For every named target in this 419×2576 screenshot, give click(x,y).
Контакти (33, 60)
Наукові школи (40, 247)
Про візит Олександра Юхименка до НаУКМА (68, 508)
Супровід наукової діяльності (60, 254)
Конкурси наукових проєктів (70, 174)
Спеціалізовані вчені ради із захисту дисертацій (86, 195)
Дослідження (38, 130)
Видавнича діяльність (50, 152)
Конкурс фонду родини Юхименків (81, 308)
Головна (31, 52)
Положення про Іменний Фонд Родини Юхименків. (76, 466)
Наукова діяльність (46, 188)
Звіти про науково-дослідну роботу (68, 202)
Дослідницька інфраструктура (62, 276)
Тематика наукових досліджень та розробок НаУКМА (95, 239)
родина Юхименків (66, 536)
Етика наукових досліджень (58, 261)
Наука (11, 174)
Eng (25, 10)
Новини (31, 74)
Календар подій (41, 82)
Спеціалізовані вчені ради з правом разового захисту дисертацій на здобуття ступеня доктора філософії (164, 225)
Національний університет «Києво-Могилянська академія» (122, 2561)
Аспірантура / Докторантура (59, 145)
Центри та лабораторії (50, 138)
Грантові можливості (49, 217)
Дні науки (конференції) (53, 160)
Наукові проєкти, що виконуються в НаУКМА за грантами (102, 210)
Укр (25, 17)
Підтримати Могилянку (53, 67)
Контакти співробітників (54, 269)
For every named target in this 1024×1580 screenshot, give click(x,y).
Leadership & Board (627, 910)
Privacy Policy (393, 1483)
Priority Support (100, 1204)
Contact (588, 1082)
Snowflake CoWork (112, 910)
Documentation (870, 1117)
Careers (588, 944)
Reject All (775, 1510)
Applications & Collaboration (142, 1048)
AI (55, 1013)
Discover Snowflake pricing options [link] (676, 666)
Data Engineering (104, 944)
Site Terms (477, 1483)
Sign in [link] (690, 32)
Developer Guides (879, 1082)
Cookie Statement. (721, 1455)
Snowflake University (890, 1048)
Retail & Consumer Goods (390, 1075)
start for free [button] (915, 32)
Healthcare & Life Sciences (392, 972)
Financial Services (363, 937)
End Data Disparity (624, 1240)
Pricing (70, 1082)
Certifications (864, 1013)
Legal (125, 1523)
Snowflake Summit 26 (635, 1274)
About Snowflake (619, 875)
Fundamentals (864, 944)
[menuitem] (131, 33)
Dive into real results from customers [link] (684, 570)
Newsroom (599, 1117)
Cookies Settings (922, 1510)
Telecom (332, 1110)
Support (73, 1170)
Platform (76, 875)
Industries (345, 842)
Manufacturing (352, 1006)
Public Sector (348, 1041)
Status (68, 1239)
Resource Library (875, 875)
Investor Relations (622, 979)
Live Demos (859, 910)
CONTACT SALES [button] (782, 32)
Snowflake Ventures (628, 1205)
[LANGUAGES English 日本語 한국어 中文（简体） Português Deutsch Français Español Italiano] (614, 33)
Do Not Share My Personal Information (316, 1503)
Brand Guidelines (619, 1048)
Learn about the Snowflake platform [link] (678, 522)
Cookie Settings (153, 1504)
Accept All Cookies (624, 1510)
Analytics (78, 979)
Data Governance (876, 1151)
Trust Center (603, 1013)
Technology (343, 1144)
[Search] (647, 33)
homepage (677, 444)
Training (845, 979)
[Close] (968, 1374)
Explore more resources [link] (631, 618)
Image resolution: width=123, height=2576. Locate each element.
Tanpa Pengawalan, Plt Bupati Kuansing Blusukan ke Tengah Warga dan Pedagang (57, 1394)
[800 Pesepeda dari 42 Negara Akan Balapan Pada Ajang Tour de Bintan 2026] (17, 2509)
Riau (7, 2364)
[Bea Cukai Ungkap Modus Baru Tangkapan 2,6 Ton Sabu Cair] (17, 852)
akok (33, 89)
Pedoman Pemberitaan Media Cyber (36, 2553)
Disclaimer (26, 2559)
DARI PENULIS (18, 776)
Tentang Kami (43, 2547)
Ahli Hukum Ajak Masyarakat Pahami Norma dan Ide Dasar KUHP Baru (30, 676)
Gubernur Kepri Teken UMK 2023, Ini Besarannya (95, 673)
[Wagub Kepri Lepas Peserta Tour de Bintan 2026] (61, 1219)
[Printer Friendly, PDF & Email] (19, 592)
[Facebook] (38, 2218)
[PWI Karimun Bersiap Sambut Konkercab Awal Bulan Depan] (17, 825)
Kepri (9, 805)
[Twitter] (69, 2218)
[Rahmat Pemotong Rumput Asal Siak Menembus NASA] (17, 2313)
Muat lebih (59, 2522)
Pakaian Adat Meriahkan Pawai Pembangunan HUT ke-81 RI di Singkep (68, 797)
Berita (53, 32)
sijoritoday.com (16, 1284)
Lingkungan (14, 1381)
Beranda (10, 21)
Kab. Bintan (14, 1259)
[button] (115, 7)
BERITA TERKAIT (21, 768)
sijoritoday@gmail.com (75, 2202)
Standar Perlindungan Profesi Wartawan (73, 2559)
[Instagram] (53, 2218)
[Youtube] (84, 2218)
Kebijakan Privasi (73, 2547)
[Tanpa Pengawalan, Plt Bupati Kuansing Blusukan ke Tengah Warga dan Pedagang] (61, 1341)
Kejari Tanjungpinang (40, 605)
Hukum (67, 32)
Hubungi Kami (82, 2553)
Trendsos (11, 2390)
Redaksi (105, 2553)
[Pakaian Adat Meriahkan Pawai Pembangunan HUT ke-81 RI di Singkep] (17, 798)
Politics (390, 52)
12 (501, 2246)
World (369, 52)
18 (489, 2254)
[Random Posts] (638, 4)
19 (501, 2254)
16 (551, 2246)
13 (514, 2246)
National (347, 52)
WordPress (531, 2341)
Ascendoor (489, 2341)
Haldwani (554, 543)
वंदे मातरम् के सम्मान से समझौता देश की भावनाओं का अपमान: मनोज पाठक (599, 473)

------------------------------

[What the task requires]: Going through the material above, tally each line holding the word "Data", then give the total and nothing else.

[Finished exercise]: 3